Ownership rules applied to variables set to the value of other variables also apply similarly to values passed to functions. Consider the following example:
fn main() { let s1 = String::from("Hello world!"); // s1 scope begins here some_func(s1); // some_func takes ownership over s1 and the s1 scope ends in main println!("{s1}"); // will fail because s1 scope has ended with some_func } fn some_func(s: String) { println!("[-] some_func: {s}"); }
After running the above code, we get the following error from the Rust compiler:
✗ cargo run Compiling blog_post v0.1.0 ([REDACTED]/rust/blog_post) error[E0382]: borrow of moved value: `s1` --> src/main.rs:5:15 | 2 | let s1 = String::from("Hello world!"); // s1 scope begins here | -- move occurs because `s1` has type `String`, which does not implement the `Copy` trait 3 | 4 | some_func(s1); // some_func takes ownership over s1 and the s1 scope ends in main | -- value moved here 5 | println!("{s1}"); // will fail because s1 scope has ended with some_func | ^^^^ value borrowed here after move | note: consider changing this parameter type in function `some_func` to borrow instead if owning the value isn't necessary
As demonstrated, the some_func function assumed ownership over s1, terminating it's scope in the main function. Theoretically, we could return s1 back to main if we wanted to continue to use it, but this method would be tedious to implement. Especially when dealing with larger codebases.

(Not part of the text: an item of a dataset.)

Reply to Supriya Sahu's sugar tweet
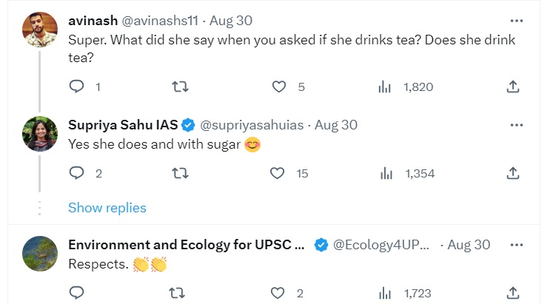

Instead, Rust allows you to define references which enables functions to borrow data as opposed to assuming ownership over it. A reference is a pointer that a program can use to borrow data.
For example, we can rework the above code to borrow the data instead:
fn main() { let s1 = String::from("Hello world!"); // s1 scope begins here some_func(&s1); // some_func is now borrowing s1 through a reference instead of assuming ownership println!("{s1}"); // this now works because the s1 scope has not ended due to borrowing } fn some_func(s: &String) { println!("[-] some_func: {s}"); }
After running the above code, we get successful code output:
✗ cargo run Compiling blog_post v0.1.0 ([REDACTED]/rust/blog_post) Finished `dev` profile [unoptimized + debuginfo] target(s) in 0.63s Running `target/debug/blog_post` [-] some_func: Hello world! Hello world!
By default, references are immutable, meaning we cannot use them to mutate the data that they point to. However, references can also be mutable when explicitly defined. This is incredibly useful if we want to mutate the data that a reference points to without assuming ownership. We can rework the example again to mutate our string:
fn main() { let mut s1 = String::from("Hello world!"); // s1 scope begins here some_func(&mut s1); // some_func is now borrowing mutable s1 instead of assuming ownership println!("{s1}"); // s1 has been mutated by some_func } fn some_func(s: &mut String) { s.push_str(" My name is Nick!"); }
After running the program, we get the following output indicated that some_func has successfully mutated the data using a mutable reference:
cargo run Compiling blog_post v0.1.0 ([REDACTED]/Documents/rust/blog_post) Finished `dev` profile [unoptimized + debuginfo] target(s) in 0.73s Running `target/debug/blog_post` Hello world! My name is Nick!
In conclusion, ownership is really cool feature of Rust that helps developers avoid common pitfalls (and vulnerabilities) when it comes to memory management. It could take some getting used to when coming from other programming languages, but ownership rules are relatively simple conceptually and adapting should not be that difficult.